When I tried to import torch, I encountered the “GLIBCXX_3.4.30 not found” issue. According to GLIBCXX 3.4.30 not found in conda environment, we just need to add a symbolic link:

$ ln -sf /usr/lib/x86_64-linux-gnu/libstdc++.so.6 /home/ubuntu/miniconda3/envs/torchbuild/bin/../lib/libstdc++.so.6

docker build

If your environment is too old or you don’t have permission to update gcc and CUDA, you can consider using PyTorch’s DevContainer](https://github.com/pytorch/pytorch/blob/main/.devcontainer/README.md). Additionally, you can refer to PyTorch Official VSCode DevContainer and Build and Develop PyTorch for more information.

Pytorch source code structure

$ tree -d -L 1
.
├── android
├── aten
├── benchmarks
├── binaries
├── build
├── c10
├── caffe2
├── cmake
├── docs
├── functorch
├── ios
├── modules
├── mypy_plugins
├── scripts
├── test
├── third_party
├── tools
├── torch
├── torch.egg-info
└── torchgen

torch

This directory mainly includes Python code, and the “import torch” command loads many modules from the torch package.

csrc

All the C/C++ source code is in this directory, along with the Python bindings for C++ code. It also contains some wrappers for the PyTorch core library. The files torch/csrc/stub.c and Module.cpp that we will see during debugging are located in this directory.

_C

The C extension torch module contains pyi files that define the interfaces that Python can use.

other

We won’t list other directories one by one, as basically, we use these modules in these packages when using PyTorch. Some functionalities are entirely implemented in Python, while others are implemented in C++ through extension modules. We will see them when we discuss setup.py later on.

aten

a tensor library, designed primarily to serve tensors without support for autograd.

## Data excerpt
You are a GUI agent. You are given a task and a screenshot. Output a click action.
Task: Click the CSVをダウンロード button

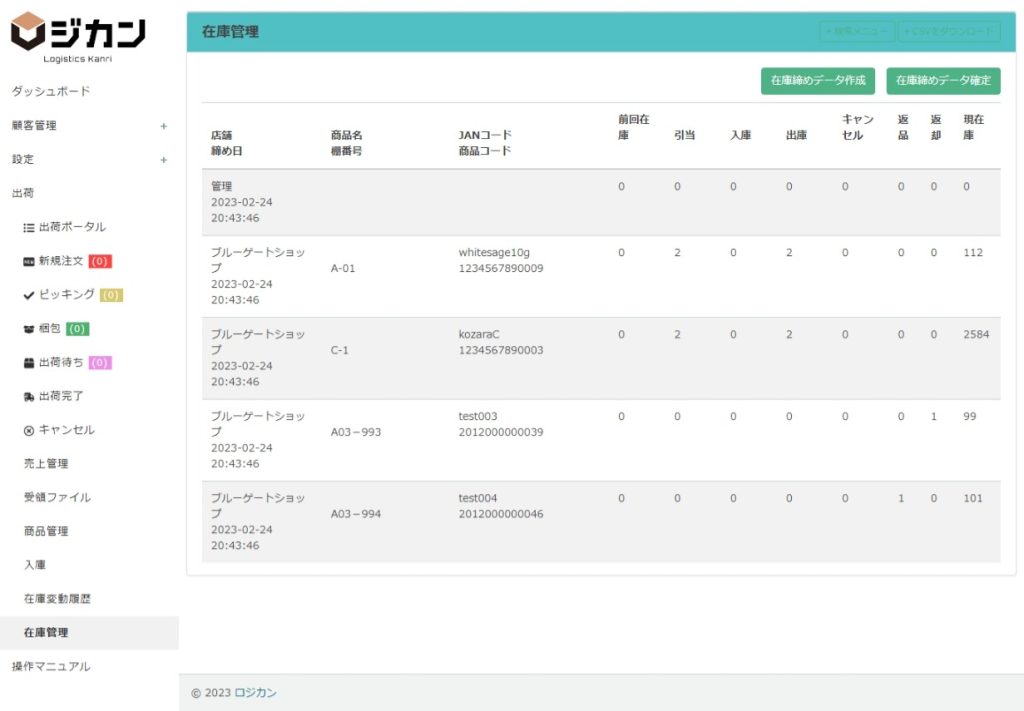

## Exercise aim
Using the PyTorch build notes, explain in one to three sentences why the writer adds a symbolic link for libstdc++.so.6.

## Solution below
Trying to import torch gave a "GLIBCXX_3.4.30 not found" error. The fix the writer followed for that error in a conda environment says a symbolic link is all that's needed. The link makes the conda environment's libstdc++.so.6 point to the system copy in /usr/lib/x86_64-linux-gnu.